The problem cannot be blamed on a lack of information, especially not in the Internet Age. While some people still remain largely ignorant when it comes to the dangers of GMOs, for example, most people in the year 2016 realize that junk food is not good for their health.
Other people say that it’s a lack of money that drives people to make poor food choices, with people able to stretch their money a lot further on the McDonald’s $1 menu than in the organic section of a supermarket. This could be part of it, although other calculations have shown that the average amount of benefits provided by food stamps is sufficient for a healthy diet. Organic produce can also be grown at home cheaply, even without a yard.
Some say it’s because Americans are too busy working to make a wholesome meal from scratch, so they just grab whatever prepackaged foods they can find. While that might be true for some people, it doesn’t explain why someone in search of a snack would grab a bag of chips over a banana, solely in the interest of saving time.
Others posit that it’s largely an issue of taste, with people preferring the flavor of potato chips to that of spinach, for example. Again, it seems reasonable, but anyone who has ever taken a serious approach to a clean diet can tell you that there are many flavorful choices out there that do not put your health at risk.

▶ Supplied data

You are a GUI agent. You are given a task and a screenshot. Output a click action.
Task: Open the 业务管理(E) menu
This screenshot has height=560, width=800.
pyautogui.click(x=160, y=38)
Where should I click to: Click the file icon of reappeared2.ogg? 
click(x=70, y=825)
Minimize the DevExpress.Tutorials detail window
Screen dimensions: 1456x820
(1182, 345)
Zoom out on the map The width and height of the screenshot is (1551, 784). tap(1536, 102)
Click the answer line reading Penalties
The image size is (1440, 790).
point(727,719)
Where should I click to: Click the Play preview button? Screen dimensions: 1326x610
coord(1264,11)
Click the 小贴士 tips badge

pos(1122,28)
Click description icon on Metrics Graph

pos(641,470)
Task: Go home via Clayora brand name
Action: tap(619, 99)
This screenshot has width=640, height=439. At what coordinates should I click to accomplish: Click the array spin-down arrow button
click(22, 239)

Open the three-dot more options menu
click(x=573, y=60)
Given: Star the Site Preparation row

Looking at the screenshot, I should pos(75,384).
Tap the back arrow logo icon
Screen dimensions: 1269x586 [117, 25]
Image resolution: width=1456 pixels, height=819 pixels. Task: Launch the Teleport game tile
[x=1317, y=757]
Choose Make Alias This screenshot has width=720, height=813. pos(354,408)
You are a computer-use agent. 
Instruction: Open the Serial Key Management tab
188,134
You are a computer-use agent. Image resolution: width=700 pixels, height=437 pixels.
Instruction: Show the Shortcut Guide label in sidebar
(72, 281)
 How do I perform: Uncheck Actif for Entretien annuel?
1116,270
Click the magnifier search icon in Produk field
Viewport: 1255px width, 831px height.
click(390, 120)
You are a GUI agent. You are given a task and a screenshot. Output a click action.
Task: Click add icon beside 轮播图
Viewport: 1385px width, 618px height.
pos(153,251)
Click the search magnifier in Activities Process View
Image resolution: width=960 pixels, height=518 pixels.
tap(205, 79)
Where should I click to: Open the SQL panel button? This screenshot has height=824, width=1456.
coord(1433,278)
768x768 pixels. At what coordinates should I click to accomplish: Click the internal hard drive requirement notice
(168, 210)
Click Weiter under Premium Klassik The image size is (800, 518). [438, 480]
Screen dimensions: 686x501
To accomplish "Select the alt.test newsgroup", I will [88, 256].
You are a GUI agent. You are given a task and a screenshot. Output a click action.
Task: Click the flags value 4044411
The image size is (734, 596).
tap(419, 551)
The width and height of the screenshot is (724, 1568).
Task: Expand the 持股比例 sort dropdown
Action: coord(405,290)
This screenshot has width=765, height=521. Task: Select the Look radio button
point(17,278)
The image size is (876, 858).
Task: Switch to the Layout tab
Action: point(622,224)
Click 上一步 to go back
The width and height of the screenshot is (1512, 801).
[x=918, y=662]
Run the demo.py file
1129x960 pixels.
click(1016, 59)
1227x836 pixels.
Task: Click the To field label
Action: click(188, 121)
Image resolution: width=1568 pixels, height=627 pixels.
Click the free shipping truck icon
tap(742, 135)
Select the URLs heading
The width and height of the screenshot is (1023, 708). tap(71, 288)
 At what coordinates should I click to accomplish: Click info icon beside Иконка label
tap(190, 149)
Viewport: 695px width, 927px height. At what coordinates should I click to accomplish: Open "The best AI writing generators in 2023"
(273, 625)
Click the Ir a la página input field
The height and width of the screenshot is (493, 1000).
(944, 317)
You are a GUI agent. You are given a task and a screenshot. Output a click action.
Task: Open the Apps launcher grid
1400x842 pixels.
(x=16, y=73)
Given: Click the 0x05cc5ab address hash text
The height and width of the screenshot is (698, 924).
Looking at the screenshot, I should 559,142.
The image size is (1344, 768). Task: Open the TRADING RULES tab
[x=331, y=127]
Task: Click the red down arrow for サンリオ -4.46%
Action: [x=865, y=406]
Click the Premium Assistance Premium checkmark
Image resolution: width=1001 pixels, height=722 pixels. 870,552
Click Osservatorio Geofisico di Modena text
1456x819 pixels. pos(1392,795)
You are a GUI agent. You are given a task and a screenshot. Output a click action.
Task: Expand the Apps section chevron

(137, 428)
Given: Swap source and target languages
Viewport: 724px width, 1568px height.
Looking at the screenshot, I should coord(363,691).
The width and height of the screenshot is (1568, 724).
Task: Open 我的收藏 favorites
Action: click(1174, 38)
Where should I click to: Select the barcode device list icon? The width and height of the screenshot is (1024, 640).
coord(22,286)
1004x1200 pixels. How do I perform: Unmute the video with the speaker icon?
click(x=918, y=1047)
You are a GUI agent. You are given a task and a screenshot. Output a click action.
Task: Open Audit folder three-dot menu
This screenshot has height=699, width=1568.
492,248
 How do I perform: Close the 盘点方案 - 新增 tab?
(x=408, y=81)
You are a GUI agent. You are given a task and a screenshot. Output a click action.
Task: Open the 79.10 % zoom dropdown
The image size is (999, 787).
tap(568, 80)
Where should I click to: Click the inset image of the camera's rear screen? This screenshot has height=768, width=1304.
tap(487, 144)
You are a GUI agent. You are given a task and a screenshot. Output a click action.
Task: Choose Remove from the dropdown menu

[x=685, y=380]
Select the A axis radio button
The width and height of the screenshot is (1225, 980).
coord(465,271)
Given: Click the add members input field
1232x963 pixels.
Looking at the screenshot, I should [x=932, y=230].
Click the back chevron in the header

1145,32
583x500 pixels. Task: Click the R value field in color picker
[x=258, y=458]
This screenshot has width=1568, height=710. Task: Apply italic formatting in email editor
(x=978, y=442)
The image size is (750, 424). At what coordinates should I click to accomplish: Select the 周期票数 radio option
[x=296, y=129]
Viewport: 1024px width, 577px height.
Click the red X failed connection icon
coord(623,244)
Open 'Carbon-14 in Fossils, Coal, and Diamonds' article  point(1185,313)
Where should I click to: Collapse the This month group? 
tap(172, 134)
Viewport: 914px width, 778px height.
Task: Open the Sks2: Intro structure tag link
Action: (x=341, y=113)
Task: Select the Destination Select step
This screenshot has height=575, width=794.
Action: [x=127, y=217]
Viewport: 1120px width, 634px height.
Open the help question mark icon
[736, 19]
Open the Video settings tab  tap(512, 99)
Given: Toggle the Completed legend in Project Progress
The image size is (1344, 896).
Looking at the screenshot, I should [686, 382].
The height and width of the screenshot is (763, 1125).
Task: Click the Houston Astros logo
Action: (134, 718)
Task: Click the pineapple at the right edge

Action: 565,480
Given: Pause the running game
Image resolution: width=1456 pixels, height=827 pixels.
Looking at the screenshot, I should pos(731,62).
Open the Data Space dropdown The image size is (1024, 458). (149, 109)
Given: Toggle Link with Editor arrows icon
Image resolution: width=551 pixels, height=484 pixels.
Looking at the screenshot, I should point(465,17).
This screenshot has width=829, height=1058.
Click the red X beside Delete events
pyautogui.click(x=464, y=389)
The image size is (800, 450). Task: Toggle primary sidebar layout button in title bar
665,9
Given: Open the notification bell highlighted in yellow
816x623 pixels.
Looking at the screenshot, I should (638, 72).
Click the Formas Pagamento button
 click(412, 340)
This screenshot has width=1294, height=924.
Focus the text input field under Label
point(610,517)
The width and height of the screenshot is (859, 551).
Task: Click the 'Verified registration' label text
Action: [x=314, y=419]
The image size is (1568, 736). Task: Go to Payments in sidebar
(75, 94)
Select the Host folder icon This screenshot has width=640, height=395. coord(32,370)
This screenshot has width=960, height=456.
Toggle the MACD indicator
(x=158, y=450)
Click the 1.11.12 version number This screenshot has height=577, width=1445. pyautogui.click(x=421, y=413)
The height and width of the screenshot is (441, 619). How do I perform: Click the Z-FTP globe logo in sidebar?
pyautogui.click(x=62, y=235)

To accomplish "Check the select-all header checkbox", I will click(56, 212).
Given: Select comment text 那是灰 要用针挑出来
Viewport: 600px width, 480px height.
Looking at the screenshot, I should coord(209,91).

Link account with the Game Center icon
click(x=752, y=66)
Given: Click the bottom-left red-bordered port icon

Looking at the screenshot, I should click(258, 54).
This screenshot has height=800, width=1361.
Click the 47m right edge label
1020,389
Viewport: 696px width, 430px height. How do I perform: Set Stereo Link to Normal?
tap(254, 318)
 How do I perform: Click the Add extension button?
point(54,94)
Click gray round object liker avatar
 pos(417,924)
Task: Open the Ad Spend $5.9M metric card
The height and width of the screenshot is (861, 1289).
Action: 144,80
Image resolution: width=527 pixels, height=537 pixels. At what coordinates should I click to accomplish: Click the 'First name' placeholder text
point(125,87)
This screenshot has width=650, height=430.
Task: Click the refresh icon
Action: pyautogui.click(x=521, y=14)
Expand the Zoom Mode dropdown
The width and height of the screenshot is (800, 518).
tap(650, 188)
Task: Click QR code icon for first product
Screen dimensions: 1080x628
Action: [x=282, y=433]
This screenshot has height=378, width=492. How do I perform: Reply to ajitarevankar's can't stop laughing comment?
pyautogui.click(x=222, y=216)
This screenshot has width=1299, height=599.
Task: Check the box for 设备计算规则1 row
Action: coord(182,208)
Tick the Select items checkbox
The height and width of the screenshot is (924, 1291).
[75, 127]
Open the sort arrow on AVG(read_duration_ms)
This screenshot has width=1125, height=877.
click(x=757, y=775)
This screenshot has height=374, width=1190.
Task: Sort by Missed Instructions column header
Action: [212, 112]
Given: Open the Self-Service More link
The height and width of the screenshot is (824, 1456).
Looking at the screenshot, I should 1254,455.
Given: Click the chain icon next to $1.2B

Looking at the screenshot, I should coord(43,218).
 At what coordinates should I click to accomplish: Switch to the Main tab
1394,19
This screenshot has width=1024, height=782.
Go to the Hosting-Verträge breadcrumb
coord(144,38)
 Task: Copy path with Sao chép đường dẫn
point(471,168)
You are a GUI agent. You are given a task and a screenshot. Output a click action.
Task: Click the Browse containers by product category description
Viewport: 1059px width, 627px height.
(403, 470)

▶ What the task requires
Quote the passage on why people choose junk food, starting at "Some say it’s" and ending at "health at risk.".

▶ Solution to the problem
Some say it’s because Americans are too busy working to make a wholesome meal from scratch, so they just grab whatever prepackaged foods they can find. While that might be true for some people, it doesn’t explain why someone in search of a snack would grab a bag of chips over a banana, solely in the interest of saving time.
Others posit that it’s largely an issue of taste, with people preferring the flavor of potato chips to that of spinach, for example. Again, it seems reasonable, but anyone who has ever taken a serious approach to a clean diet can tell you that there are many flavorful choices out there that do not put your health at risk.